Um “minidiário” sobre a quarentena para mostrar que a arte importa

Fotogaleria

Francisco Nunes é um algarvio de 35 anos que vive no Porto. Licenciou-se em Design de Videojogos e Design Gráfico em Inglaterra e, nos últimos tempos, trabalhava na área da restauração. Até que se viu desempregado por causa da pandemia de covid-19 — é um dos muitos portugueses que foram despedidos depois das medidas de contenção ao surto do novo coronavírus terem entrado em vigor.

Para aproveitar o tempo livre, decidiu começar um “minidiário” da quarentena no Instagram, com uma personagem fictícia inspirada em si próprio. Tenta falar sobre um assunto sério com um certo tom de brincadeira — até porque se fosse a relatar mesmo o que sente, tudo seria “muito mais negro”, admite ao P3.

Desenhar todos os dias não é fácil, mas ajuda-o a criar uma rotina.

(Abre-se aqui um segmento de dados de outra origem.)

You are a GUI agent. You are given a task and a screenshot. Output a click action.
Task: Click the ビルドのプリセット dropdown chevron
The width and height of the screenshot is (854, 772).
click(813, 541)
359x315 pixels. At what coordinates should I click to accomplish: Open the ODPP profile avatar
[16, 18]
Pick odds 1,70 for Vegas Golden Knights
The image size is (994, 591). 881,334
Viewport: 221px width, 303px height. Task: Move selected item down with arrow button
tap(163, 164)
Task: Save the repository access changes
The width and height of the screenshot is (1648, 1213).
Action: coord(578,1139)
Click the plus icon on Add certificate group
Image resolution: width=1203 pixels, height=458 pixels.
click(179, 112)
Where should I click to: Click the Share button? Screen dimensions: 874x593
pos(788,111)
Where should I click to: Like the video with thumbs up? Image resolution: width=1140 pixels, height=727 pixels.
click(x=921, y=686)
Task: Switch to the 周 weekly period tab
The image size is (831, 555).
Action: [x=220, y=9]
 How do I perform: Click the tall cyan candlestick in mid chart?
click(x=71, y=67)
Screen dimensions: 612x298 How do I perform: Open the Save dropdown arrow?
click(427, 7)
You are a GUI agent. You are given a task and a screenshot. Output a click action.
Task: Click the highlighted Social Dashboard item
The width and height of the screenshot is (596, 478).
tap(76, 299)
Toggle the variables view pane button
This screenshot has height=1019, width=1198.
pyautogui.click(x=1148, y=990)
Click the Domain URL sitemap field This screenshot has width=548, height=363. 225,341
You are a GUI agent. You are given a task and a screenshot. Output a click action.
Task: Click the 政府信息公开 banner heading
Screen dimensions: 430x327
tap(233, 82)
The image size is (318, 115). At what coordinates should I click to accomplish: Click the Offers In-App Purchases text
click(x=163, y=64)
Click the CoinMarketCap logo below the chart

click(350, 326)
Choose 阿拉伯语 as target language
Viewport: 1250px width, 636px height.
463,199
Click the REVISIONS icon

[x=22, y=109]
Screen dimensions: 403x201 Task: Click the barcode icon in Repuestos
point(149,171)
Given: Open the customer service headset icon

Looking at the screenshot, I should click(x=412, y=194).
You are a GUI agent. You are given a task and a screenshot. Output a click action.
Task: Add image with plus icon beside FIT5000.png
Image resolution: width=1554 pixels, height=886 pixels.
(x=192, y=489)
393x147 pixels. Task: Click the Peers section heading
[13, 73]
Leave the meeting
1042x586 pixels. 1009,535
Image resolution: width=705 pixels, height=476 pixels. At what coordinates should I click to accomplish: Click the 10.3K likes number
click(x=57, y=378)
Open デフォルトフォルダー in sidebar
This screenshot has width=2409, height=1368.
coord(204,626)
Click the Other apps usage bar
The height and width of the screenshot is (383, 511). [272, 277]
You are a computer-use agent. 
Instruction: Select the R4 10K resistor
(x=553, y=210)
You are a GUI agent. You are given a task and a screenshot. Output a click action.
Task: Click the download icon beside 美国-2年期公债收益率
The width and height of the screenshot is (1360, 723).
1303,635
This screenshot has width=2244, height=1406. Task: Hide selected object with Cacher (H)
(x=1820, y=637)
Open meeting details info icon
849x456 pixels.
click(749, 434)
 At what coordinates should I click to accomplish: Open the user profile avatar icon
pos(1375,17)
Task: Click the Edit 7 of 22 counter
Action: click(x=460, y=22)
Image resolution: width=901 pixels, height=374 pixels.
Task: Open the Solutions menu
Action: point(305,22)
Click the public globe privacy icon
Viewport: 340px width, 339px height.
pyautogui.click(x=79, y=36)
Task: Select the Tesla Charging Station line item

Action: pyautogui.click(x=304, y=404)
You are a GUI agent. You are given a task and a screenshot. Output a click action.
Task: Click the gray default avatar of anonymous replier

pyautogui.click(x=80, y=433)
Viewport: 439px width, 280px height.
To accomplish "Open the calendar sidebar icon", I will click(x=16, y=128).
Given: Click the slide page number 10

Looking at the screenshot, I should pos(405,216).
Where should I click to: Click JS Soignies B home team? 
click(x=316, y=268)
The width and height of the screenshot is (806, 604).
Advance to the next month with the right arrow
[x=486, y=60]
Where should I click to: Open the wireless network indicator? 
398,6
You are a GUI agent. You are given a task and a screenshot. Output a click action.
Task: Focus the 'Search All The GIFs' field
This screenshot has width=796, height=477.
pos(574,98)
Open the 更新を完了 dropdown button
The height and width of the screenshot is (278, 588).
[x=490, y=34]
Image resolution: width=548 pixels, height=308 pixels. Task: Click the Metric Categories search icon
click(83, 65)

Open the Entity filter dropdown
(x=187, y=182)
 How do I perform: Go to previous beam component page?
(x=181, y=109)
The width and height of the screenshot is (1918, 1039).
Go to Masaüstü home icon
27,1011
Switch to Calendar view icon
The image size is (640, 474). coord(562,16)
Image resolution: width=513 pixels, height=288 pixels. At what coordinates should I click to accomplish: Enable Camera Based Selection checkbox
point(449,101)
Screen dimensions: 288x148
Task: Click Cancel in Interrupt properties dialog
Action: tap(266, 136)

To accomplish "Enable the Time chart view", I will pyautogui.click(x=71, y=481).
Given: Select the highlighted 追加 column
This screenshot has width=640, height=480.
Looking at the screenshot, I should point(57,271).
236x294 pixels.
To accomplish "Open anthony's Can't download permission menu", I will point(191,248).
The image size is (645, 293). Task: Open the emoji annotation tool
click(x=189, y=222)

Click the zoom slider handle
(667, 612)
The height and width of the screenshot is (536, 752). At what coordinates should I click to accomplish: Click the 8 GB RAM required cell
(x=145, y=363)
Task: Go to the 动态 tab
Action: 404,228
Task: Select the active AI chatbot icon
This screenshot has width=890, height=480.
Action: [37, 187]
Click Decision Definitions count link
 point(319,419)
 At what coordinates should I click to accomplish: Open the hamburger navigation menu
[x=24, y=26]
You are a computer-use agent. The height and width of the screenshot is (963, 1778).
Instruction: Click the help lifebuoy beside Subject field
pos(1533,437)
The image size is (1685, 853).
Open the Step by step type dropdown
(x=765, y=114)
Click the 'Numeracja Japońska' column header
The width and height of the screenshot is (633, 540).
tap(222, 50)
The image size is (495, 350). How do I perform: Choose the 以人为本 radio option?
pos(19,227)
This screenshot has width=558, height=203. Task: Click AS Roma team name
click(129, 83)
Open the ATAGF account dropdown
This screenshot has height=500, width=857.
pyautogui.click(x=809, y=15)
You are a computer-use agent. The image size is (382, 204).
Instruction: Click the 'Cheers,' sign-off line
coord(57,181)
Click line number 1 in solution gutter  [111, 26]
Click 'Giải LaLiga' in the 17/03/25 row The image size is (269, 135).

Muitas vezes não se consegue focar no desenho porque está preocupado com o que está a acontecer, tem um bloqueio criativo. "Estamos sempre a dizer que precisamos de tempo, mas quando o temos há outro problema em cima e torna-se complicado. É um conflito interno."

Com estas ilustrações, conseguiu alcançar um novo target. Costumava fazer coisas mais “abstractas”, capas para CD ou desenhos para tatuagens, mas esta mudança está a ter um “impacto positivo”. “Há pouco tempo fiz uma ilustração em que o estafeta da Uber Eats é um anjo e a pessoa que o recebe está quase a rezar. Tive logo feedback de restaurantes e pessoas que reconhecem que é importante continuar com o mercado”, conta. Foi mais do que um simples "gosto ou não gosto": “Tenho imensos colegas prestes a despedir-se e que se identificam com a imagem que reflecte o mundo da restauração agora.”

O ilustrador está à procura de trabalho enquanto freelancer, mas as propostas escasseiam. “Toda a gente à minha volta nas artes ficou sem trabalho, foi um impacto muito forte, cheguei a pensar que podíamos viver num futuro onde a arte não seria uma coisa importante”, lamenta Francisco. Ainda mais nesta temporada de isolamento social em que livros, filmes ou ilustrações são das poucas coisas disponíveis “para as pessoas se entreterem, com sentido de humor, e libertar um bocado a tensão, esta nuvem que está a passar”. Francisco compara este período ao Inverno da Guerra dos Tronos: "Sabemos que o Inverno vai chegar, estamos a temporada inteira à espera e sabemos que o pior ainda não chegou.”